Torstraße


Ich habe mich zum Beispiel gefreut, daß ich jetzt wieder Jägerstraße statt Otto-Nuschke Straße sagen kann, wenn ich den Weg zu Kleistens letzter Berliner Adresse vom U-Bahnhof Französische in die Mauerstraße beschreibe. Es hat mich auch beeindruckt, daß die Wilhelm-Pieck nicht in Elsässer- und Lothringer zurückverwandelt wurde. Offenbar ist der Administration rechtzeitig der Grund für die vielen Umbenennungen in den fünfziger Jahren eingefallen: Es sollte die Erinnerung an einst deutsch regierte oder Preußen eroberte Gebiete nicht via Straßennamen im kollektiven Gedächtnis behalten werden. So hat man sich bei der Namensfindung auf eine Zeit verständigt, in der sie noch Torstraße hieß und am Oranienburger Tor aus der Friedrichstadt heraus in den sandigen, seinerzeit unbebauten Nordosten führte. Eine rührende, geschichtsbewußte Geste in Richtung des westlichen Verbündeten Frankreich, finde ich. Nur daß ein ähnlich sensibler Umgang mit unserem östlichen Nachbarn nicht für nötig befunden wurde und die Dimitroff nun wieder Danziger heißt, irritiert mich noch immer. Dabei will ich gar nicht glauben, daß es eine politisch bewußte Handlung war. Eher möchte ich es auf ein unterschwelliges Besitzdenken besser: Besitzgefuhl zurückführen, und so wie heute die lange als verloren geltenden Ansprüche aufs immobile Gut zwischen Oder und EIbe von der zweiten und dritten Generation energisch geltend gemacht werden, hofft man, fürchte ich, auf eine Zeit, in der die vergilbten Dokumente aus der deutschen Periode Pommerns, Schlesiens und Ostpreußens vielleicht doch noch ihren Wert zurückbekommen.
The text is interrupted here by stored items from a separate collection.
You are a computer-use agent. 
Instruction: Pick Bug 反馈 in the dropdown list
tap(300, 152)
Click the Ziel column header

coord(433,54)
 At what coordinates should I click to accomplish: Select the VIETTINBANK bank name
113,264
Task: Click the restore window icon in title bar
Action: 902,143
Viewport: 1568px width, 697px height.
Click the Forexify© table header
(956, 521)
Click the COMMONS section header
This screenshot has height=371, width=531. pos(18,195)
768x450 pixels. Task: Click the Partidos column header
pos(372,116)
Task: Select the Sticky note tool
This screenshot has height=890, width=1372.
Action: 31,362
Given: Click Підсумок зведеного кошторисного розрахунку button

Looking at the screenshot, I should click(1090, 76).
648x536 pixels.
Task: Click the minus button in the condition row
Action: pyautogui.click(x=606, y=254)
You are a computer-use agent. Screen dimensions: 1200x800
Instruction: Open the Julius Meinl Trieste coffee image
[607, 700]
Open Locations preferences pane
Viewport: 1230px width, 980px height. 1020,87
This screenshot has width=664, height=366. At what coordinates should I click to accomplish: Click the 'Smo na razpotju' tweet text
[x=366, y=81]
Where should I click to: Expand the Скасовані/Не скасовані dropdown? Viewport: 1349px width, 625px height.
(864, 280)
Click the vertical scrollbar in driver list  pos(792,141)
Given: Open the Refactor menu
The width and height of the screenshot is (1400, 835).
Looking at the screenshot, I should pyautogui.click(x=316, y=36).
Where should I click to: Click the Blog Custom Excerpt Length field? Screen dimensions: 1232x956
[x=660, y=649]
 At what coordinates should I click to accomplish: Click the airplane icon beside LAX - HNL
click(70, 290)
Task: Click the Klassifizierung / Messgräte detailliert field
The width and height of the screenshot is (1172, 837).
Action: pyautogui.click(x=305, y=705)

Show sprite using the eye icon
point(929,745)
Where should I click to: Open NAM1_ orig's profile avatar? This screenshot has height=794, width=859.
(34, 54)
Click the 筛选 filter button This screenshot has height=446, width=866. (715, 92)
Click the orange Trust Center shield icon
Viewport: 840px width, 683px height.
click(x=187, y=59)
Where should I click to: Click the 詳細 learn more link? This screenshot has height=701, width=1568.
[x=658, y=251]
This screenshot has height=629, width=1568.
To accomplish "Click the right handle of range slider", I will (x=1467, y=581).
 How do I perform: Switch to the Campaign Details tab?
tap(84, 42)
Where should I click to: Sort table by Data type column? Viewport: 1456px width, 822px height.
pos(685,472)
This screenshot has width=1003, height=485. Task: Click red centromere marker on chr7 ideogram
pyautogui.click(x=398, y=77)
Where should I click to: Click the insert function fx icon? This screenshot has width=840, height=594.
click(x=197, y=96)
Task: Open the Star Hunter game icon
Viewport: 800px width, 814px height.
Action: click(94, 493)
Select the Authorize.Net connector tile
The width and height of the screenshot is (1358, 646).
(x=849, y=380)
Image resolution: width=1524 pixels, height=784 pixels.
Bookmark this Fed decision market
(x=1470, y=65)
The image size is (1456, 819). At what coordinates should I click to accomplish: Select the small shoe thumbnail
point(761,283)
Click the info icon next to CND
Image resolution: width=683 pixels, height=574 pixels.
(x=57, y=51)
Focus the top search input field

Quelle: Ein Brief nach Island. In: Von der Schwierigkeit, Westler zu werden. 3 Aufl., Berlin: AtV, 2000. S. 160f.



'Kaffee Burger' - Anfang bis Mitte der Siebziger Jahre trafen sich dort regelmäßig Künstler und Literaten, darunter auch Klaus Schlesinger.

"Den Restaurationsstandort Torstraße 60 gibt es seit 1890. Erinnerlich ist, daß sich in den zwanziger Jahren hier ein eher anrüchiges Lokal namens "Café Lido" befand. Mit der Séparéekultur hatte es dann im Dritten Reich sein Ende. 1936 übernahm die Familie Burger das Lokal, daher auch der Name Kaffee Burger, der anheimelnde Fraktur-Schriftzug an den Fenstergittern stammt allerdings aus den fünfziger Jahren. Die Schreibung "Kaffee" war eine Eigeninitiative des Schlossers. Bis zum Tanzverbot Anfang der vierziger Jahre wurde im Kaffeehaus geschwooft, und natürlich auch wieder, als man in die Hände spuckte. Später stand die obere Etage im wesentlichen leer und wurde über Jahre von der Stasi als Observationsposten für den Protokollstreckenknotenpunkt Schönhauser Tor genutzt."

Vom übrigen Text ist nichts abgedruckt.